Fridman’s study found that found that myocardial fibrosis correlated with adverse cardiovascular outcomes in patients with OSA who were referred for CMR. The study included 1,094 patients who had been referred for CMR because of known or suspected heart disease. Three hundred and twenty-four of these patients had OSA and 770 did not, while 16 healthy patients were included as a control group. Increased myocardial fibrosis was defined as an extracellular volume fraction (ECV) of 30 percent or greater.
“Since patients with cardiovascular disease are at two to three times higher risk of having OSA and OSA has been linked to myocardial fibrosis, we hypothesized that quantifying myocardial fibrosis in patients with OSA could aid in identifying those at increased risk of adverse cardiovascular outcomes,” Fridman says.
The high prevalence of pathological myocardial fibrosis in patients with OSA was the most striking finding of the study. Fridman tells DDNews there were several other aspects of the findings that surprised him, including the fact that an individual’s severity did not stratify the outcome and that patients with OSA who had higher myocardial fibrosis had significantly increased risk of adverse cardiovascular events in a dose-response relationship.
“Even after adjusting for clinically relevant variables, myocardial fibrosis improved stratification of cardiovascular risk in OSA, nearly doubling the risk of hospitalization for heart failure or death for every 5-percent increase in extracellular volume fraction,” says Fridman.
The prevalence of myocardial fibrosis in patients with suspected or known cardiovascular disease and OSA is unknown. Fridman tells DDNews that it is hypothesized that by causing chronic, intermittent hypoxia, OSA leads to increased sympathetic activity, endothelial dysfunction, systemic inflammation, oxidative stress and metabolic alterations, which ultimately promote myocardial fibrosis.
Fridman says his findings are particularly exciting because they identify a potential imaging biomarker for a pathological process occurring within the myocardium. He says that when there is myocardial fibrosis with abnormal extracellular matrix, the myocardium is less able to tolerate the vascular, ischaemic and hemodynamic insults seen in patients with OSA.
“CMR quantification of extracellular volume fraction now permits a noninvasive, histologically validated, method to quantify myocardial fibrosis,” he tells DDNews. “By using gadolinium, an extracellular contrast agent that passively equilibrates via diffusion throughout the extracellular space, the proportional uptake of gadolinium in the myocardium relative to plasma measures the extracellular volume fraction of the myocardium.”

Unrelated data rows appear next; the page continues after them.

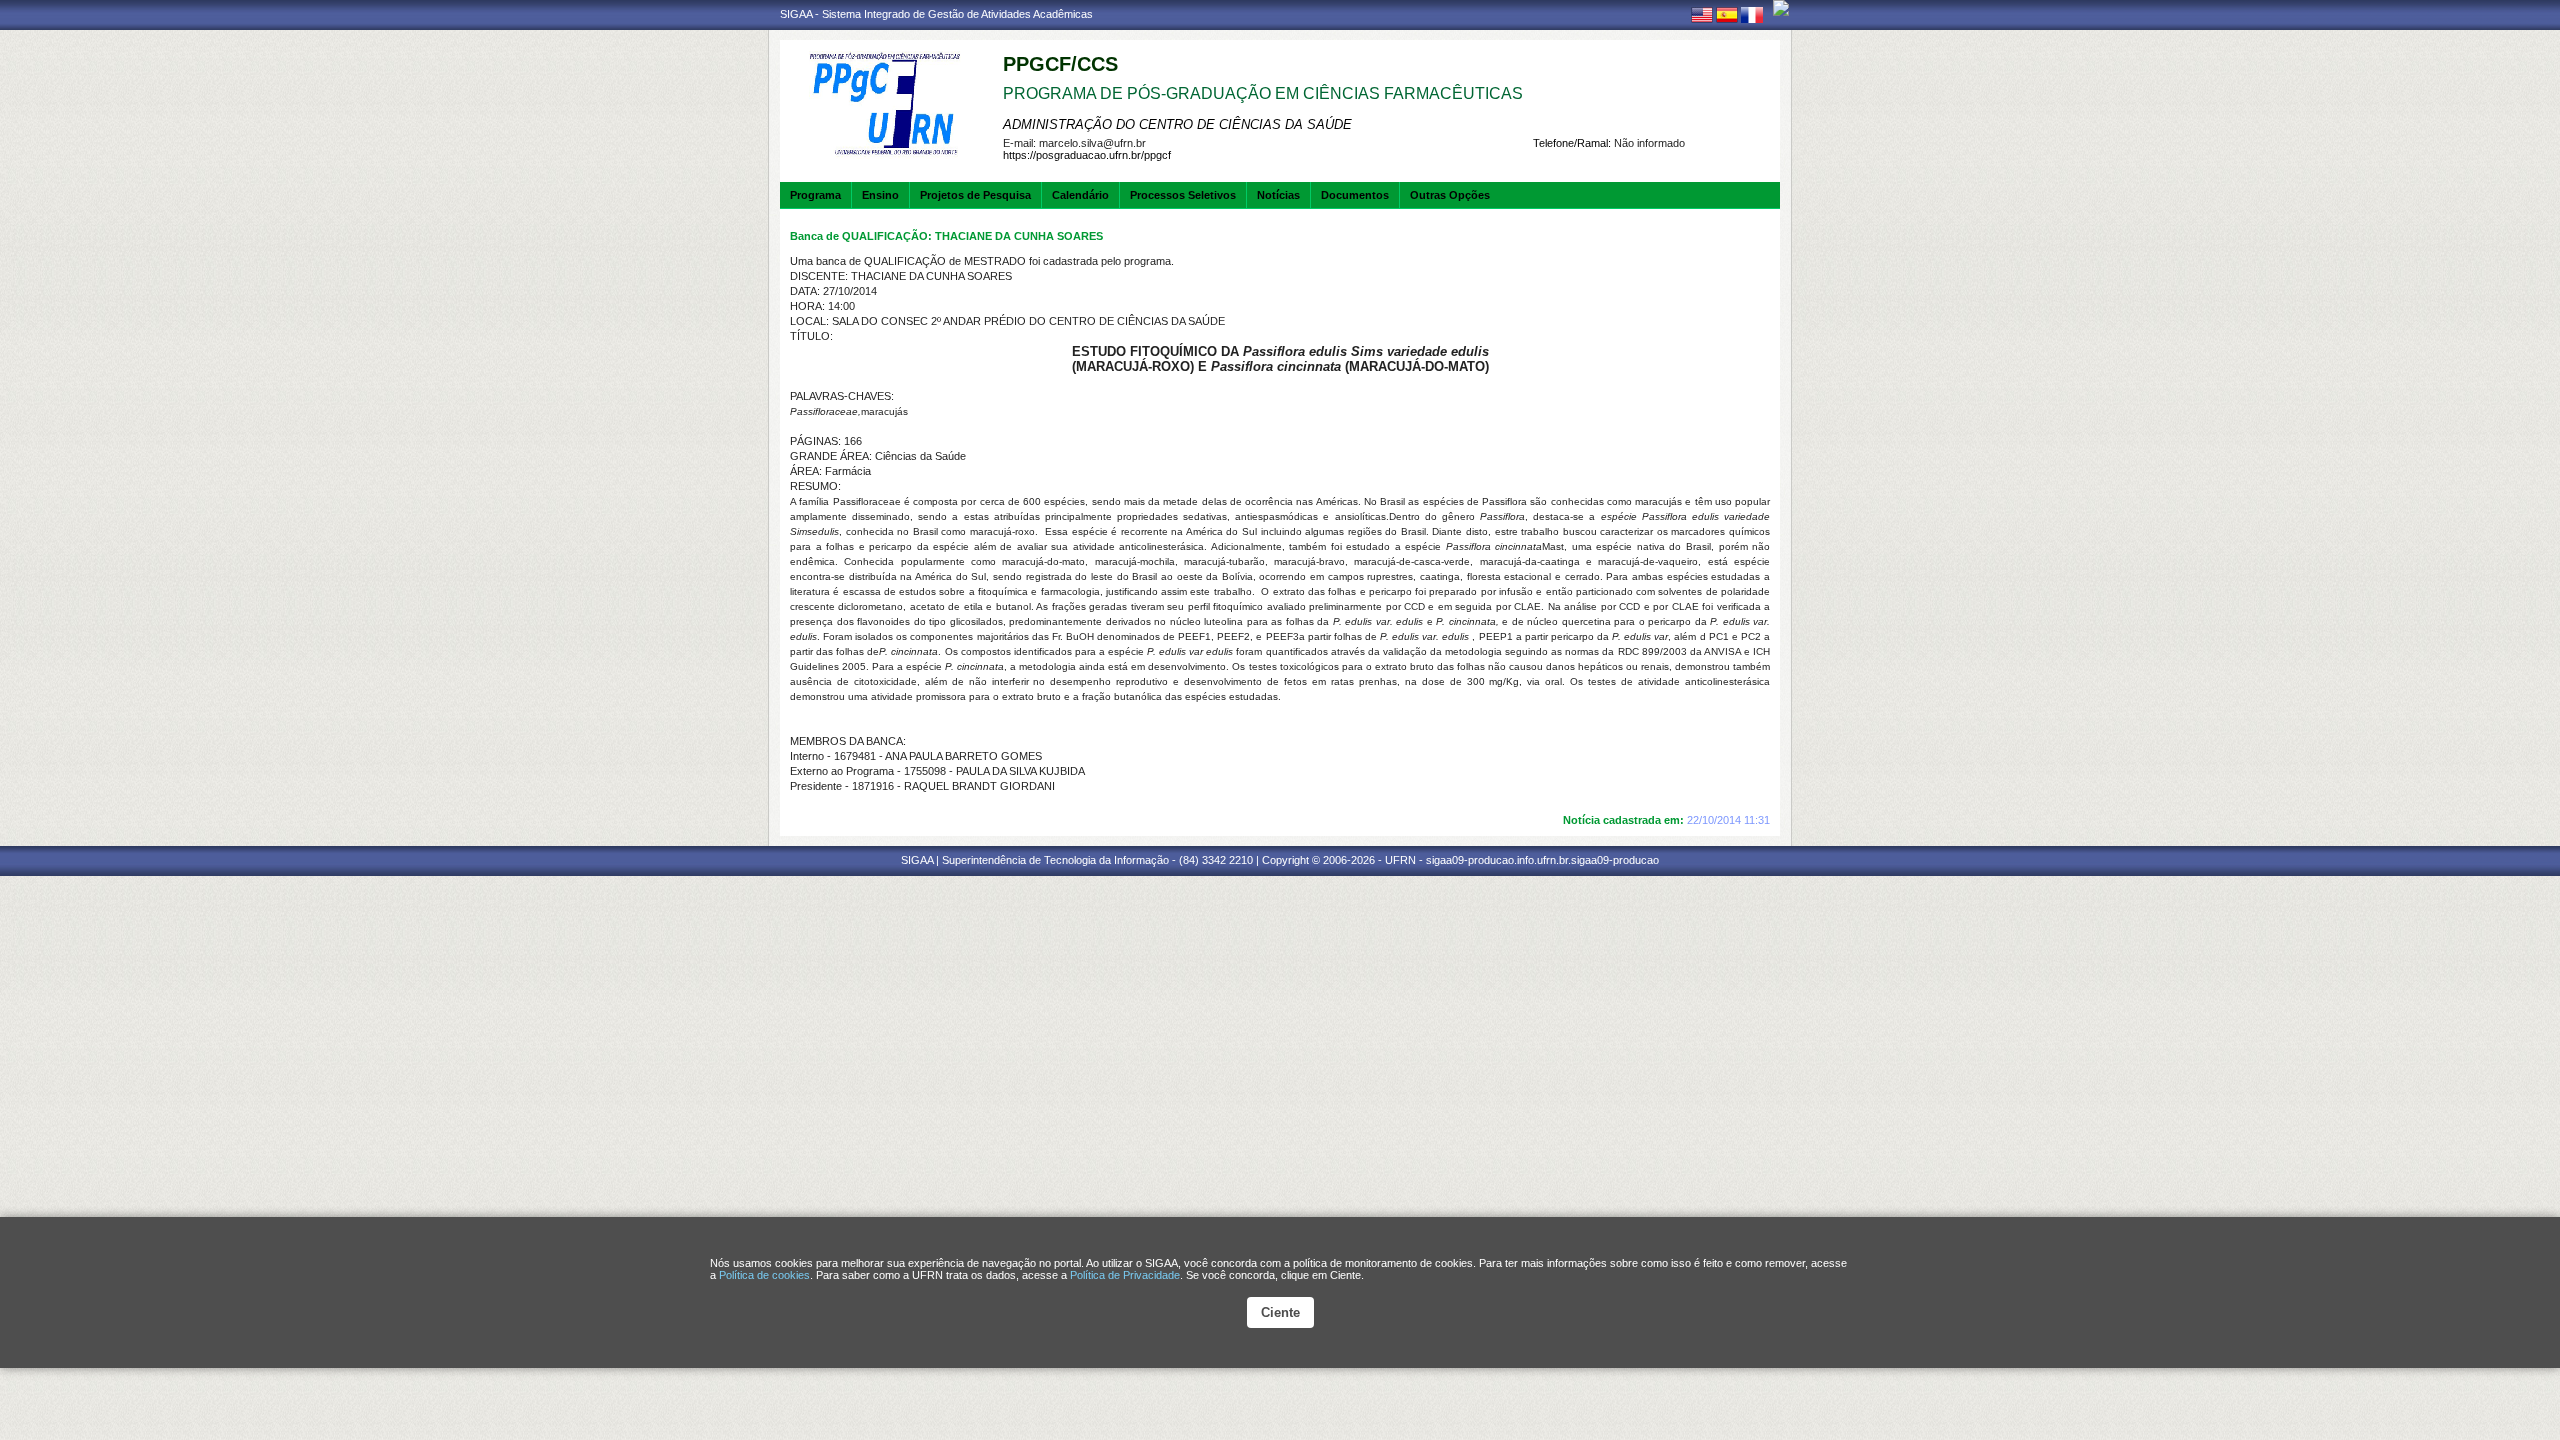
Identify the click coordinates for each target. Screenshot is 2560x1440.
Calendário (1080, 195)
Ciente (1280, 1312)
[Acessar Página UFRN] (1781, 8)
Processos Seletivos (1183, 195)
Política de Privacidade (1125, 1275)
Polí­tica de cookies (764, 1275)
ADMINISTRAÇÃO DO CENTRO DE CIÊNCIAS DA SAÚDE (1177, 124)
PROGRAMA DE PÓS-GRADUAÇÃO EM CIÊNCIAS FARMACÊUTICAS (1263, 93)
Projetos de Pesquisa (975, 195)
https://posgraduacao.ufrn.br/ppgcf (1087, 155)
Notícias (1278, 195)
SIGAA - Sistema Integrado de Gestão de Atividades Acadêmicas (936, 14)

In normal myocardium, the ECV is approximately 25 percent. In diseased and fibrotic myocardium, there is expansion of the extracellular matrix, causing the ECV to increase in proportion to disease severity. Fridman says that assessing ECV in patients referred for CMR has been shown to be an effective means of prognosis for adverse cardiovascular events.
“This is especially relevant since myocardial fibrosis is a reversible process,” says Fridman. “CMR quantification of myocardial fibrosis may present a unique opportunity for image-guided therapeutic intervention.”